Read more about filtering reports via URL parameters here. In the Spring 21 release, Salesforce added the ability to use filter URL parameters for dashboards too. However, you need to add each of the potential filter values on the dashboard – you can’t leave the filter values blank as you can do with a report. I.e. to use the filter ?fv0={!Account.Id}, all potential Account IDs would need to be added as filter values on the dashboard. This, therefore, doesn’t work so well for filtering by record ID but there will be other use cases where filtering by fields, such as Stage, can still come in handy! Read more about filtering dashboards via URL parameters here.

Greg Burke’s favourite Chrome Extensions:

Greg has what he considers a couple of pretty essential plugins for chrome. The first one is Show API Name toggle – when you’re in an org that has inconsistent naming conventions (2 fields labelled product, or a standard account lookup and a custom with filters etc.) you can toggle the API names to appear below the label, allowing you to quickly know which field needs editing or what is being shown in the page layout!

Second is Greg’s most used plugin, ORGanizer for Salesforce. Greg recommends a couple of minor tweaks once it’s installed by going into the options, and turning off the “ORGanizer Button” as well as the “Quicklogin (standard Salesforce login page)” as he finds both a little frustrating (plus the second option involves storing Salesforce logins in an area where the security is unknown).

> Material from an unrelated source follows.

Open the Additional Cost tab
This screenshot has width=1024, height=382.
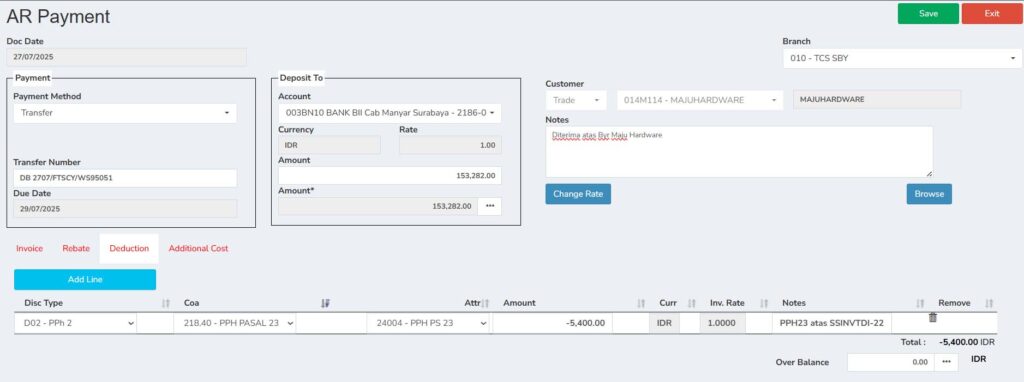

Some of the more useful aspects are the ability to colour and name your different instances, so you always know which environment you are working in. There is also a quick launch shortcut where you can access areas of setup by typing into the box much in the same way as apple spotlight works, but for salesforce back end only. Lastly, there is also a login as option where an admin can use a keyboard shortcut to login as another user (default is Ctrl + Shift + 8).